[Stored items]
== Segment start ==

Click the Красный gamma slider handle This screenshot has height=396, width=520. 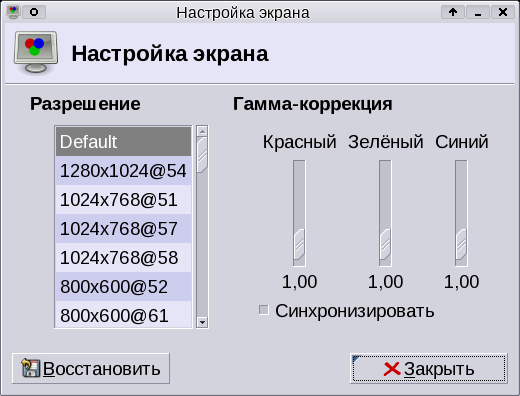[x=299, y=244]
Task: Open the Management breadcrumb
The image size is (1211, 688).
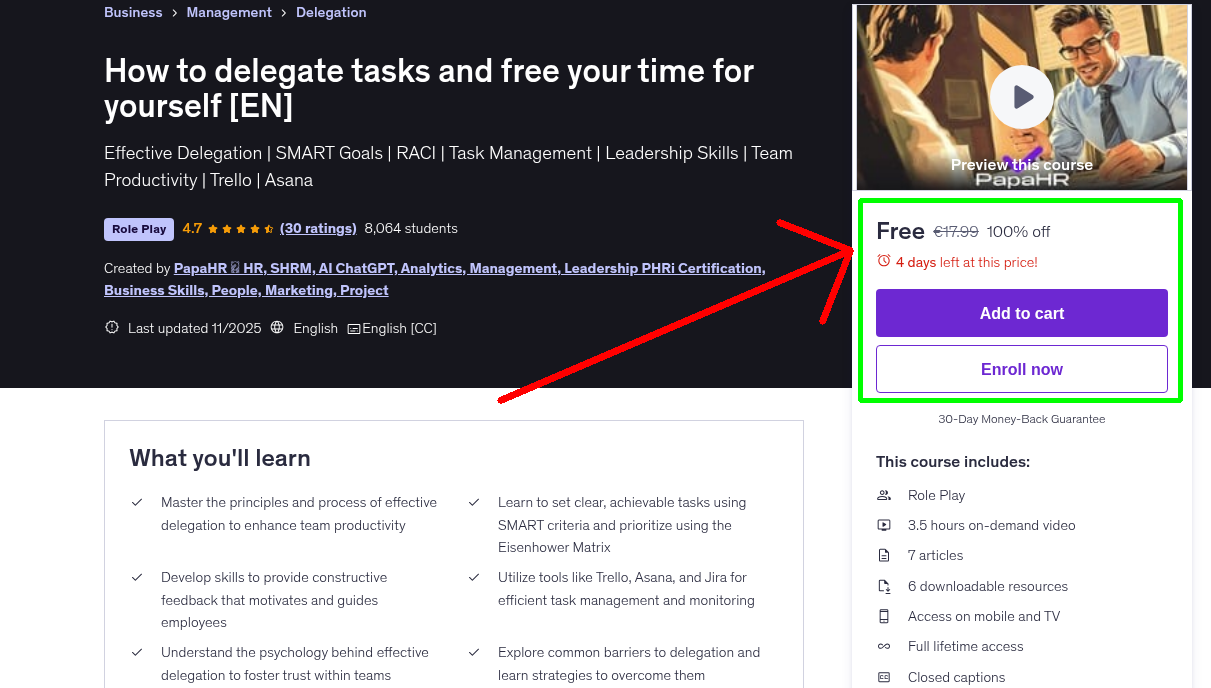Action: tap(229, 12)
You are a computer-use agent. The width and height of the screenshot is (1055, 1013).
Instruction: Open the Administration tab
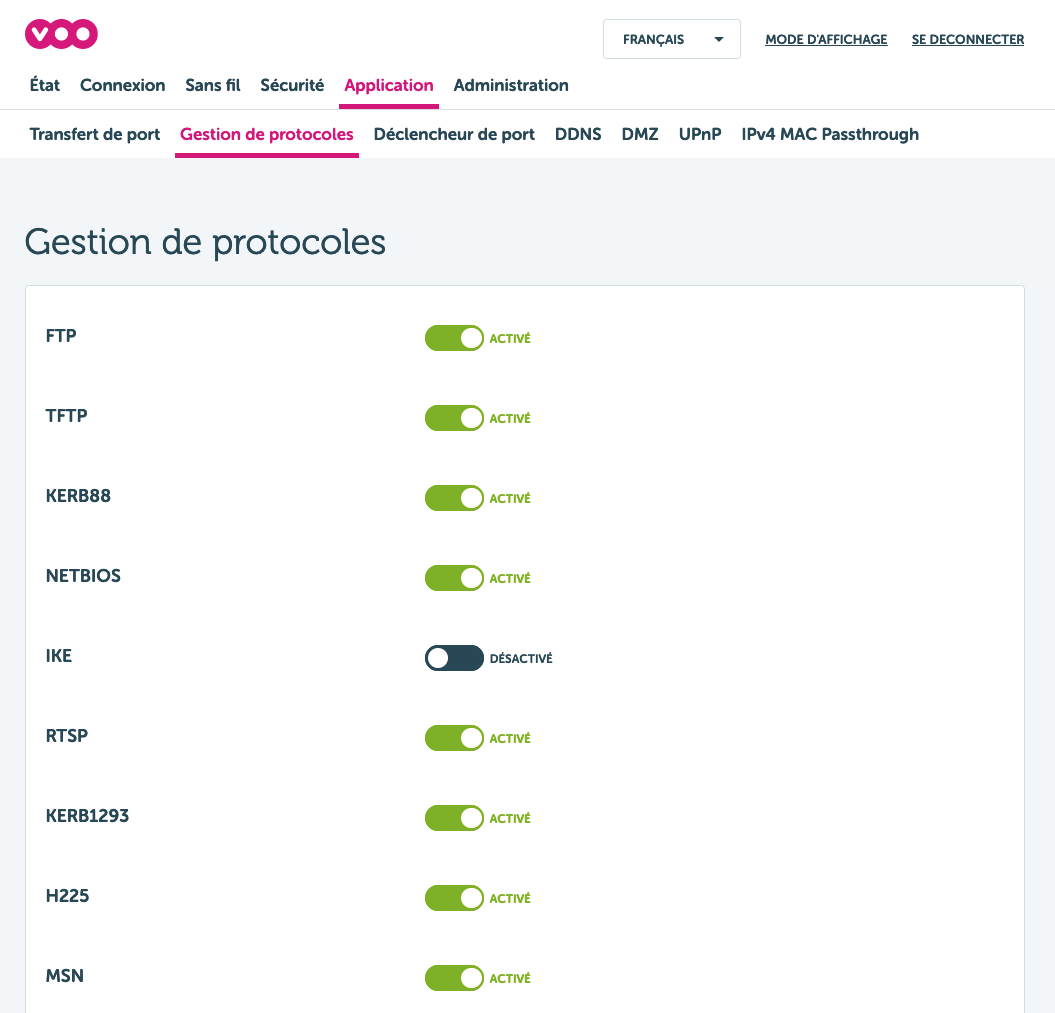pos(511,85)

== Segment end ==

Problem requirements: Starting at the line that contains "You are a computer-use", please write out each line through the last line of the data, both ends included, and keep pictures out of the copy.

Answer section:
You are a computer-use agent. The width and height of the screenshot is (1055, 1013).
Instruction: Open the Administration tab
pos(511,85)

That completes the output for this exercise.